129 零れる無垢の血③

 荒い呼吸の合間から名前を呼ばれ、フィオは弾かれるように身を乗り出す。目に入りそうな汗をそっと拭うと、震えるまぶたが開いた。金の目がなにかを探すようにさ迷う。

 顔を寄せたフィオを見つけて、ひなた色の瞳はとろりと微笑んだ。


『よか、た……こんどはちゃんと、守れた』


 安堵の吐息を残し、ジョットは目を閉じる。それと同時に彼の四肢から力が抜け、地面にだらりと垂れ下がった。

 フィオは息を噛む。心臓を掴まれて血流が止まったかのように、全身が凍りついた。呼吸の仕方も忘れて、あえぐように肺を震わせる。目の前で起きていることを脳が拒絶し、なにも考えられない。

 そんなフィオを叩き起こしたのは、誘拐犯の悲鳴だった。


「ランティスお兄さま!」


 目を向けると、コレリックに跨がったランティスが、銃を持った誘拐犯を踏み潰していた。


「ゲミニ・カブト二頭とその男も確保しろ!」


 険しい声でランティスが指示を飛ばす。

 上空では警備にあたっていた竜騎士ふたりが、ゲミニ・カブトを追い回していた。ライフルを構え、脚や首を狙って撃ち込んでいる。竜騎士が初撃で使う弾と言えば麻酔弾だ。

 粉塵で目をやられた相棒を背負うドラゴンも、シャルルを捕まえようとしていたドラゴンも、徐々に翼の勢いが衰えていく。


「フィオさん! フィオさん! ……手荒だけど許してくれ」


 パシンッ。

 頬を張った痛みでフィオは我に返った。気づけば、苦しげな表情のランティスに見下ろされている。彼はフィオの手の上から、ジョットの傷口を強く圧迫していた。


「もっと強く押さえつづけるんだ。シャルルに乗って、きみがウォーレスくんを屋敷に運ぶ。いいね?」


 気を失いながらも苦悶の声をもらすジョットに、フィオは慌てて手を引こうとした。しかしランティスが許さない。フィオのあごを掴んで目を射抜き、声を張り上げる。

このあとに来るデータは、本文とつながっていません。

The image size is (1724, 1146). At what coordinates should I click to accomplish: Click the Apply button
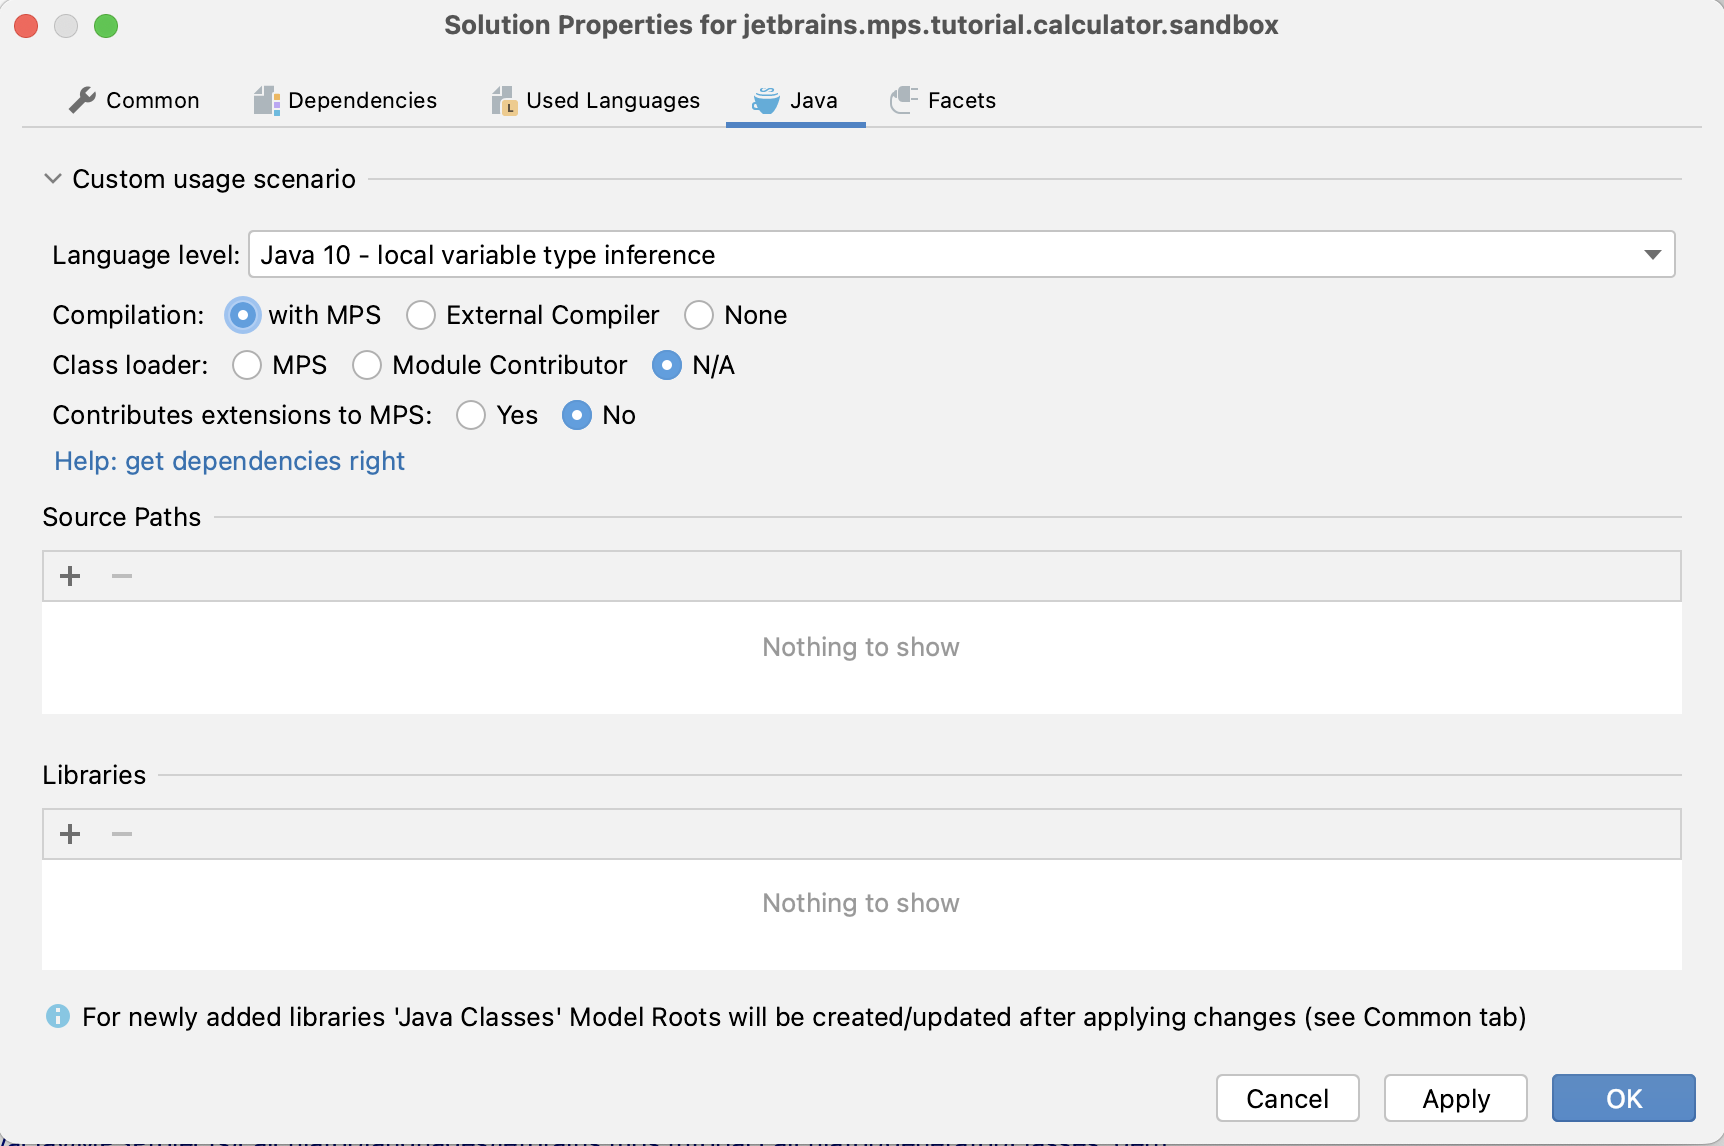pos(1455,1099)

「しっかりしろフィオ・ベネット! ウォーレスくんを助けられるのはきみしかいない! きみがウォーレスくんを助けるんだ!」

「た、助けられる? ジョットくん、まだ……」

「生きてる。彼は死んでない。助けられる」


 うるさかった呼吸音が凪いでいく。代わりに澄んだ風のがやさしく耳をなでた。

 ここにいる。今行くよ。

 シャルルの思いが流れ込んできて、フィオの心臓をドクンと叩いた。その瞬間戻った感覚が真っ先に伝えてきたのは、ジョットの血のぬくもり。命のたぎりだ。


「ランティス隊長! ゲミニ・カブトが止まりません……!」


 竜騎士の切羽詰まった声に戦慄せんりつが走る。

 上空を見ると、シャルルを追っていたゲミニ・カブトが、竜騎士を振りきってこちらに接近していた。双頭はぐらつき、姿勢も定まらず蛇行している。

 体を巡る麻酔は効いているが、ドラゴンはそれを凌駕りょうがする衝動に駆り立てられていた。


「相棒を襲われ我を忘れたか。コレリック、押さえろ! フィオさんたちは遠くへ逃げるんだ!」


 ランティスの命令に応え、コレリックは翼腕を広げ尾を逆立て、三日月型の牙を剥いて威嚇する。

 するとゲミニ・カブトの双頭のひとつが、フィオを見た。殺意に染まった眼光で貫かれ、手足がすくむ。

 頭ではまずい反応をしたとわかっていた。弱者を狙え。それがドラゴンの狩猟の鉄則だ。

 しかし逃げろと訴える意思に反し、体が動かない。ゲミニ・カブトの片割れは、もうひとつの頭を呼んでフィオに矛先を変える。


「伏せろ!」


 ランティスが身を盾にして割り込む。有無を言わさずフィオとマドレーヌの頭を押さえつけた。薄闇の中、フィオはジョットの顔を見つめ傷口を圧迫しつづける。

 感じるシャルルの焦りが、心臓をドクドク叩く。マドレーヌの手が、フィオの服をぎゅうと握り締める。

 その時、発砲音が響いた。音のわずかな違いをフィオはすぐに聞き分ける。麻酔弾よりも低く大きな音だ。しかし鎮静弾にしては重々しい。